Background: Panoramic radiographs (PMX)s may provide information about systemic health conditions.
Aims: i). To study clinical periodontal conditions and collect self-reported health status in a cohort of 1084 older subjects; ii). to study signs of alveolar bone loss and carotid calcification from panoramic radiographs obtained from these subjects; and iii). to study associations between study parameters.
Material and methods: PMXs from 1064 adults aged 60-75 (mean age 67.6, SD +/- 4.7) were studied. Signs of alveolar bone loss, vertical defects, and molar furcation radiolucencies defined periodontal status. Medical health histories were obtained via self-reports. Signs of carotid calcification were identified from panoramic radiographs.
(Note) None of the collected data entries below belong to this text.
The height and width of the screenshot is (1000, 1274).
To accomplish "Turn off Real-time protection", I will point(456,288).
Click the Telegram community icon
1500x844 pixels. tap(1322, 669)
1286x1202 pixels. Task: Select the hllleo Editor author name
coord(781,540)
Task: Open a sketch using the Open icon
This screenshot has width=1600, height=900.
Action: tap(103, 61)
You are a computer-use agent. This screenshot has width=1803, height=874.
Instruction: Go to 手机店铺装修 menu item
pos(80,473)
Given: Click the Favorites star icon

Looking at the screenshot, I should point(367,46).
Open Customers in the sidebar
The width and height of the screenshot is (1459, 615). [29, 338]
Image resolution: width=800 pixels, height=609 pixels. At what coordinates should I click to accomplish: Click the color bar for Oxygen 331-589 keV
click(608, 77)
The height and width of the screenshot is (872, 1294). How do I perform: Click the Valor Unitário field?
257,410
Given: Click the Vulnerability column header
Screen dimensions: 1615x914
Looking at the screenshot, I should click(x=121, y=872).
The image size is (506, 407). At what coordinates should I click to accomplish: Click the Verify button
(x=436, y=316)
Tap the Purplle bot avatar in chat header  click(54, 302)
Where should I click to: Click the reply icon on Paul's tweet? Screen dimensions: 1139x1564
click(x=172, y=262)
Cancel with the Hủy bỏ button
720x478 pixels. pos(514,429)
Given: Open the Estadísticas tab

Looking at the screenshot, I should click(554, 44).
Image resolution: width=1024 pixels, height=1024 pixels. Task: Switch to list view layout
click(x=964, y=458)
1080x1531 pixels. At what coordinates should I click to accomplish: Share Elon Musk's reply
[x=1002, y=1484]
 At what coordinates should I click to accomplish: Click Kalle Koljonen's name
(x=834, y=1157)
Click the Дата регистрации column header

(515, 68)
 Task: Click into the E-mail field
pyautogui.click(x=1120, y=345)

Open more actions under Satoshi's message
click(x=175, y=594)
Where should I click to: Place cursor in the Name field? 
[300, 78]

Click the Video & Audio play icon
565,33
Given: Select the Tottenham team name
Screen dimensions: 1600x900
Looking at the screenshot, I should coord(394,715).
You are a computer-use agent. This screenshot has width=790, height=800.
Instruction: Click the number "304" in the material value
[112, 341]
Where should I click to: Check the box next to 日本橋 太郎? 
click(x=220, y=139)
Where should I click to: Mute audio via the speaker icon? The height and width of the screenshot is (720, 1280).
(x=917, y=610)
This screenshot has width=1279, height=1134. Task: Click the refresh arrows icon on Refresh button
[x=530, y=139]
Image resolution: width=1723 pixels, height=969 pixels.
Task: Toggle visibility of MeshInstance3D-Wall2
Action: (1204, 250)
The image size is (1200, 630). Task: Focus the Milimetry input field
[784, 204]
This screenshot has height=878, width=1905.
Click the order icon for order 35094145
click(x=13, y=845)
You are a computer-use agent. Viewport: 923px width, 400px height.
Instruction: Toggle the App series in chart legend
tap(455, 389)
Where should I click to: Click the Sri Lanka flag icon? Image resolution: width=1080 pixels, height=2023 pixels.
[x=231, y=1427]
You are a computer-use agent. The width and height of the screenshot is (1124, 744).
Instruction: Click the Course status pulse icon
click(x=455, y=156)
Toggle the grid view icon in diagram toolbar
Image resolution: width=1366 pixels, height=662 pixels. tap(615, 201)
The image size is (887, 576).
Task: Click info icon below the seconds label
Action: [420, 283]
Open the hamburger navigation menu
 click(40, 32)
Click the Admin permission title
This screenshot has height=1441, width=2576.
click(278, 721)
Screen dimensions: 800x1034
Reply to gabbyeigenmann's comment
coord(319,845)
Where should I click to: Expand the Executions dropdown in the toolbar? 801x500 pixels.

Results: The PMX allowed assessment of 53% of the films (Seattle 64.5% and Vancouver 48.4%). A self-reported history of a stroke was reported by 8.1% of men in Seattle and 2.9% of men in Vancouver (P < 0.01). Heart attacks were reported by 12% of men in Seattle and 7.2% in Vancouver (N.S.). PMX evidence of periodontitis was found in 48.5% of the subjects, with carotid calcification in 18.6%. The intraclass correlation score for PMX findings of carotid calcification and stroke was 0.24 (95% CI: 0.10-0.35, P < 0.001). The odds ratio for PMX carotid calcification and periodontitis was 2.1 (95% CI: 1.3-3.2, P < 0.001), and for PMX carotid calcification and stroke 4.2 (95% CI: 1.9-9.1, P < 0.001). The associations disappeared when smoking was accounted for. A history of a heart attack was associated with stroke, gender, age, and PMX scores of alveolar bone loss.
Conclusions: PMXs may provide valuable information about both oral conditions and signs of carotid calcification, data that are consistent with self-reported health conditions. Alveolar bone loss as assessed from PMXs is associated with cardiovascular diseases.